======== GIVEN DATA ========

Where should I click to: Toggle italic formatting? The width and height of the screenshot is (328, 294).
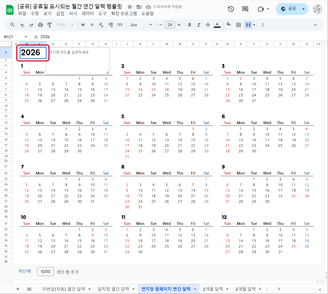[199, 25]
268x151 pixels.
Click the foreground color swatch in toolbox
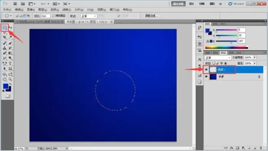click(x=6, y=86)
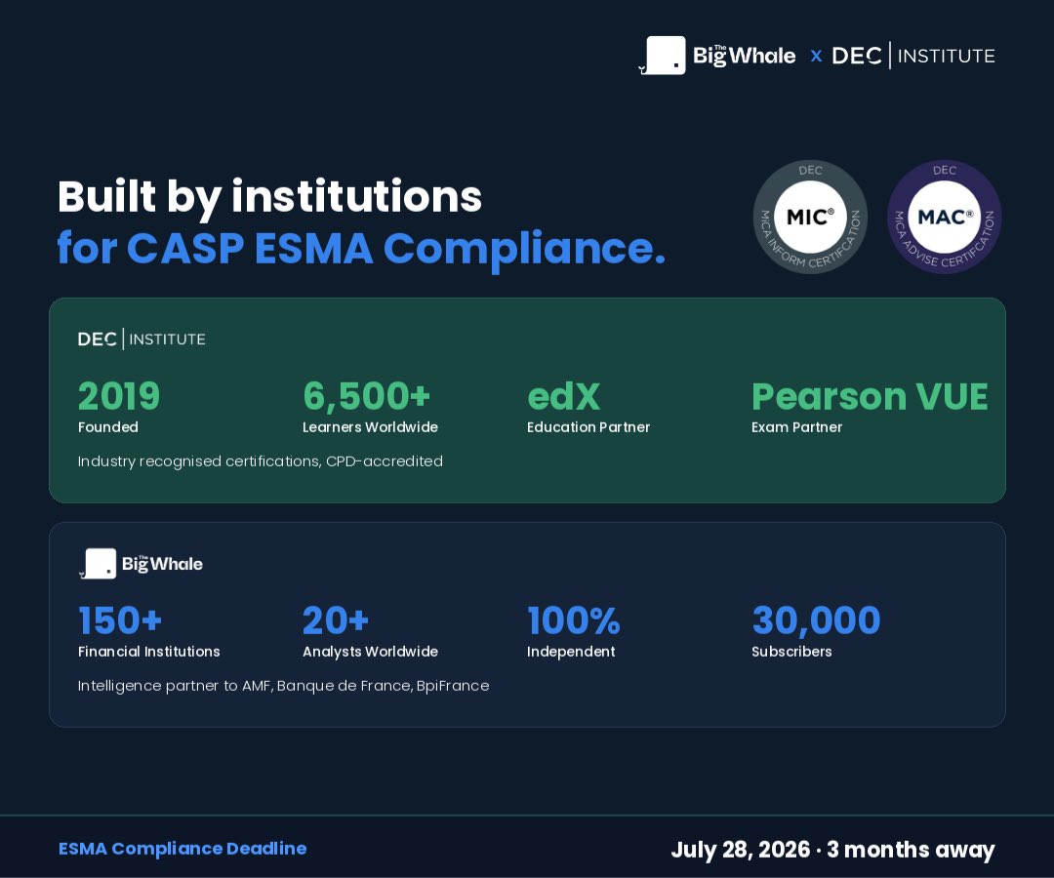Select the DEC Institute logo in the header
Viewport: 1054px width, 878px height.
point(913,56)
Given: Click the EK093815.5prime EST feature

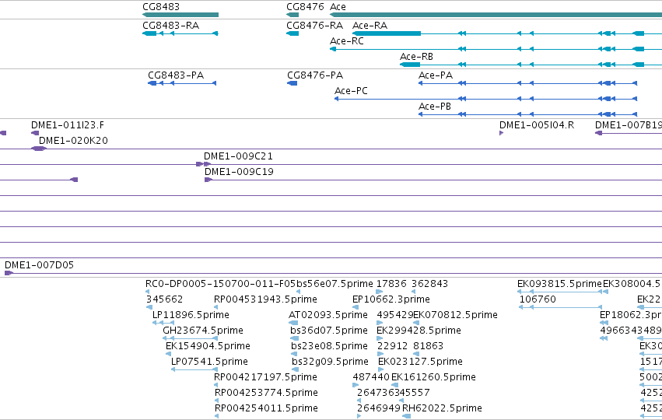Looking at the screenshot, I should (x=560, y=292).
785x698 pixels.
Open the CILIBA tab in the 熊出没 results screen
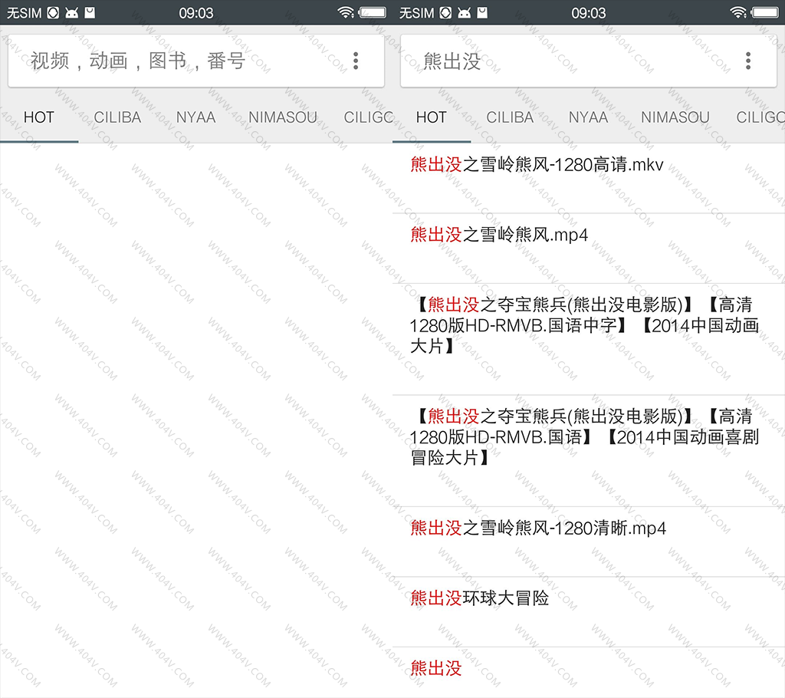coord(510,117)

========

(TASK REQUIREMENTS) Apart from the pictures, write every entry out again exactly.

(TASK RESPONSE)
Where should I click to: Toggle italic formatting? The width and height of the screenshot is (328, 294).
[199, 25]
268x151 pixels.
Click the foreground color swatch in toolbox
click(x=6, y=86)
Select the DEC Institute logo in the header
Viewport: 1054px width, 878px height.
point(913,56)
Given: Click the EK093815.5prime EST feature

Looking at the screenshot, I should (x=560, y=292).
785x698 pixels.
Open the CILIBA tab in the 熊出没 results screen
coord(510,117)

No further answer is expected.